Evolution of the Wnt pathways

Abstract

Wnt proteins mediate the transduction of at least three major signaling pathways that play central roles in many early and late developmental decisions. They control diverse cellular behaviors, such as cell fate decisions, proliferation, and migration, and are involved in many important embryological events, including axis specification, gastrulation, and limb, heart, or neural development. The three major Wnt pathways are activated by ligands, the Wnts, which clearly belong to the same gene family. However, their signal is then mediated by three separate sets of extracellular, cytoplasmic, and nuclear components that are pathway-specific and that distinguish each of them. Homologs of the Wnt genes and of the Wnt pathways components have been discovered in many eukaryotic model systems and functional investigations have been carried out for most of them.
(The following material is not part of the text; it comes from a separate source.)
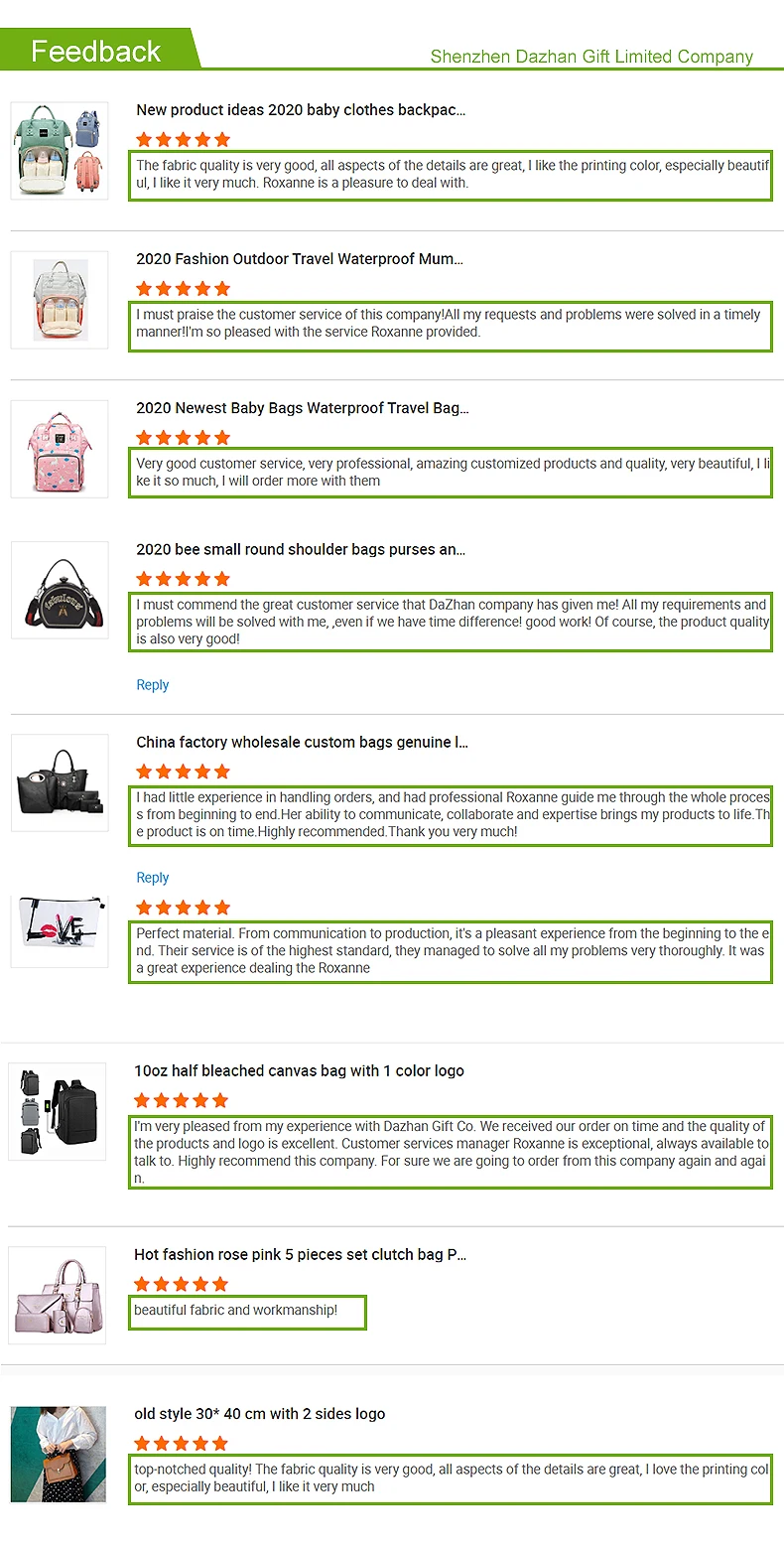Click '2020 Fashion Outdoor Travel Waterproof' product title

pos(300,259)
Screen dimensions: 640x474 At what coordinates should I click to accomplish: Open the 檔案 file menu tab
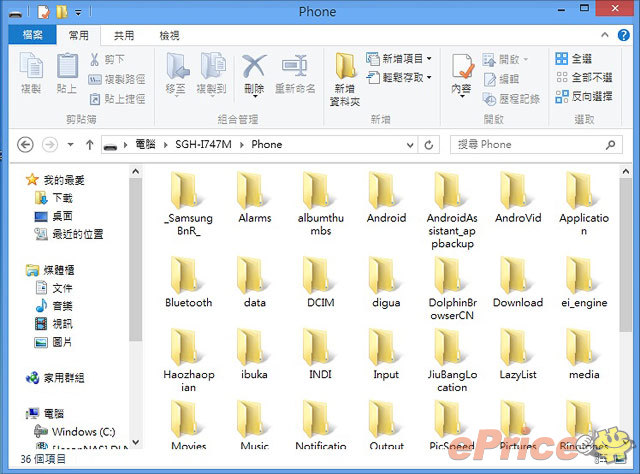click(31, 35)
This review extracts available data on the Wnt pathways, from the protist Dictyostelium discoideum to humans, and provides from an evolutionary prospective the overall molecular and functional conservation of the three Wnt pathways and their activators throughout the eukaryotic superkingdom.

Fig. 1.1

Schematic eukaryotic phylogenetic representation. All organisms discussed in this volume of Methods in Molecular Biology are represented in this tree. Amoebozoa are protists; however, their relative position on the eukaryotic tree relative to plant and fungi remains controversial.

Fig. 1.2

Distribution of Wnt proteins throughout the eukaryotic superkingdom. A square represents each gene found in the corresponding genome by protein subfamily. A 0 designates the absence of homologs of that subfamily in the corresponding genome. A question mark indicates orthology uncertainties. Genomes used are: amoebozoa, Dictyostelium discoideum; cnidarians, Nematostella vectensis; protostomes, Drosophila melanogaster and Caenorhabditis elegans (unless stipulated as coming from the mosquito Anopheles gambiae); echinoderms, Strongylocentrotus purpuratus; vertebrates, Homo sapiens (Adapted and Updated from ref. 12).

Fig. 1.3

Comparison of canonical Wnt signal transduction models among eukaryotes. (A) In most bilaterians, the canonical Wnt pathway is activated by a Wnt/Frizzled interaction, which results in the activation of the cytoplasmic effector Dsh that in turn inhibits the antagonistic GSK3, releasing β-catenin, which now activates TCF/Lef. (B) In the protist Dictyostelium discoideum, GSK3 and β-catenin homologs, GskA and Aar respectively, are activated by the binding of cAMP to its receptor cAR3. This interaction leads to the activation of GskA, which then phosphorylates and activates Aar. (C) In C. elegans, two Wnt pathways involving GSK3 and two distinct β-catenin homologs are observed. While the Wnt/BAR-1 pathway evolved as the classic bilaterians canonical Wnt pathway (right), the Wnt/WRM-1 pathway (left) is similar to the GskA/Aar pathway described in Dictyostelium. Wnt (MOM-2)/Frizzled (MOM-5) interaction induces the activation of the GSK3 homolog SGG-1, which activates WRM-1 by phosphorylation that in turn inhibits the TCF/Lef homolog POP-1 activity. Arrows within this figure do not necessarily represent direct interaction between the molecules.

Fig. 1.4

Schematic representation of the two most studied non-canonical pathways. (A) The Planar Cell Polarity pathway. Upon interaction of a Wnt ligand with a Frizzled receptor and activation of the cytoplasmic protein Disheveled, the signal is transduced through two distinct small G proteins Rho and Rac, which convey cell polarity via their respective effectors ROCK and JNK. To establish polarity, however, the membrane receptor Strabismus is also activated but in the neighboring cell (in gray), where via Prickle it inhibits the PCP pathway by sequestering Disheveled. (B) The Wnt/Ca²⁺ pathway. Activation of the Wnt/calcium pathway leads to the activation of the key component PLC and an increase in intracellular calcium levels, which induces activation of the calcium-sensitive proteins Calcineurin, CamKII, and PKC.